Why has the industry returned to this practice? Part of the answer, I think, is a lack of clarity about the future of motive power. Industry insiders are contemplating a drift away from conventional fossil fuels. In recent years, we’ve seen widespread discussion of the potential of battery-electric locomotives that would charge off the electrical grid when not in use. While the technology is not there just yet, Progress Rail (the successor to legendary EMD) is presently building four test units of this type for BNSF.
CSX and CPKC, meanwhile, are forming a partnership to construct (at CSX’s Huntington Shops) experimental hydrogen-powered locomotives — though several technical challenges remain before widespread use may become possible. The best and most obvious option is electrification; however, freight railways remain allergic to this idea, as it would involve an incredible amount of up-front infrastructure cost.
While the industry confronts both new technologies and hard choices, we’ll continue to see an aging locomotive fleet, and yet more rebuilt units. But is the locomotive even necessary? Some think not. VIA Rail’s recent purchase of Siemens self-propelled integrated Venture train sets for its Quebec City–Toronto–Windsor corridor is one example, harkening back to early streamliners like the Budd-built Zephyr of the 1930s and Budd’s later self-propelled diesel-mechanical Rail Diesel Car of the 1950s.

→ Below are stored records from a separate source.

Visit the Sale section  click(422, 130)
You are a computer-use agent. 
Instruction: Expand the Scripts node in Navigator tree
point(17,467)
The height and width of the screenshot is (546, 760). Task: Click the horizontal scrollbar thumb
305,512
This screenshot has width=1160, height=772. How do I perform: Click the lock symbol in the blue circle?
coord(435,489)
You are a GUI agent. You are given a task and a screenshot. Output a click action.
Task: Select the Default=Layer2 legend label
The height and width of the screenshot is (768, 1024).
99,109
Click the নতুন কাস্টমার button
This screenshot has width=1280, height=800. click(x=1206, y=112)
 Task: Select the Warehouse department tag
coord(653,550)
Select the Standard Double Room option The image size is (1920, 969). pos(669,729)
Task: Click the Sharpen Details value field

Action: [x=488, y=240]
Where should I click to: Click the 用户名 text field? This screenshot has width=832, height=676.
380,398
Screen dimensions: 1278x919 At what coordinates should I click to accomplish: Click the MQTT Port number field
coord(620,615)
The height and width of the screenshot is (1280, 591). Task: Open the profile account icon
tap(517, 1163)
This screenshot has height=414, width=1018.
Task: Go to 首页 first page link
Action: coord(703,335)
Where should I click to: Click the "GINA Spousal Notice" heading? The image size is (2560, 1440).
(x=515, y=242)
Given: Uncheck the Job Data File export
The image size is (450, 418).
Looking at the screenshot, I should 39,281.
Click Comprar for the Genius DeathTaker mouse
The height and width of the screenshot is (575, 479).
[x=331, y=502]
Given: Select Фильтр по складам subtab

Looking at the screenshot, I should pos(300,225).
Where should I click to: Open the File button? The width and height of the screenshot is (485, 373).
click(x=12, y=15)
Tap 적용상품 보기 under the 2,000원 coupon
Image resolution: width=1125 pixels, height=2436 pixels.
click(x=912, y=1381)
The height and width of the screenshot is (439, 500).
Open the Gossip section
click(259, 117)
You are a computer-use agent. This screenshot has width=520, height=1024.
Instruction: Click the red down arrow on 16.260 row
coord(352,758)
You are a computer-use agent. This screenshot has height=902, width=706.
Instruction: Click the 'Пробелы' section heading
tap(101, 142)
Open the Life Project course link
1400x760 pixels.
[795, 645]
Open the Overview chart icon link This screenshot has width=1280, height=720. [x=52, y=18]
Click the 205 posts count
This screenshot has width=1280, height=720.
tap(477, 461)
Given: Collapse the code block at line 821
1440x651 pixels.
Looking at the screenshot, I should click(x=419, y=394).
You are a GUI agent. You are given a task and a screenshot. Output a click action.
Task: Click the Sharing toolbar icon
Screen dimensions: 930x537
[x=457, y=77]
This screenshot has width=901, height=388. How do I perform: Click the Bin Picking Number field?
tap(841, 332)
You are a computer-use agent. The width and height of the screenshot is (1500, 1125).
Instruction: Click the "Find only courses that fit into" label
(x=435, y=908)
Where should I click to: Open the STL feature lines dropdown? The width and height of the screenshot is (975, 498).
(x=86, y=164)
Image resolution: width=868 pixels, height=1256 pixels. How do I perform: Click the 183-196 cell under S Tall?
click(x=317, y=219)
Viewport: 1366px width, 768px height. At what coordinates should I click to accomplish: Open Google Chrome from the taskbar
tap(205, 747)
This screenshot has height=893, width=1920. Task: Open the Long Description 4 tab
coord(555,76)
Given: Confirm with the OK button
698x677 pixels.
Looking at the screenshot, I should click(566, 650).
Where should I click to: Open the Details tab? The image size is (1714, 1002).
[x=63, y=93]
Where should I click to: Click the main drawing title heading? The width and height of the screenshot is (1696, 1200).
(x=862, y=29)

As for freight? In the 1990s, German engineering firm Windhoff produced the CargoSprinter for Deutsche Bahn. This consisted of five flatcars for container transport, while at each end was what appeared to be a cab-over semi truck, with power delivered by six Volvo 6-cylinder diesel engines. While the CargoSprinter in specific has thus far proved of limited use for freight — most have been converted to maintenance-of-way uses — the concept of a self-propelled freight car continues to evolve.
The most recent example is short line conglomerate Genesee & Wyoming, which announced a partnership with tech firm Parallel Systems to test out battery-powered autonomous freight cars. If successful, the future of freight rail may be missing locomotives entirely, as well as the skilled conductors and engineers who operate them.
—Alexander Benjamin Craghead is a transportation historian, photographer, artist, and author.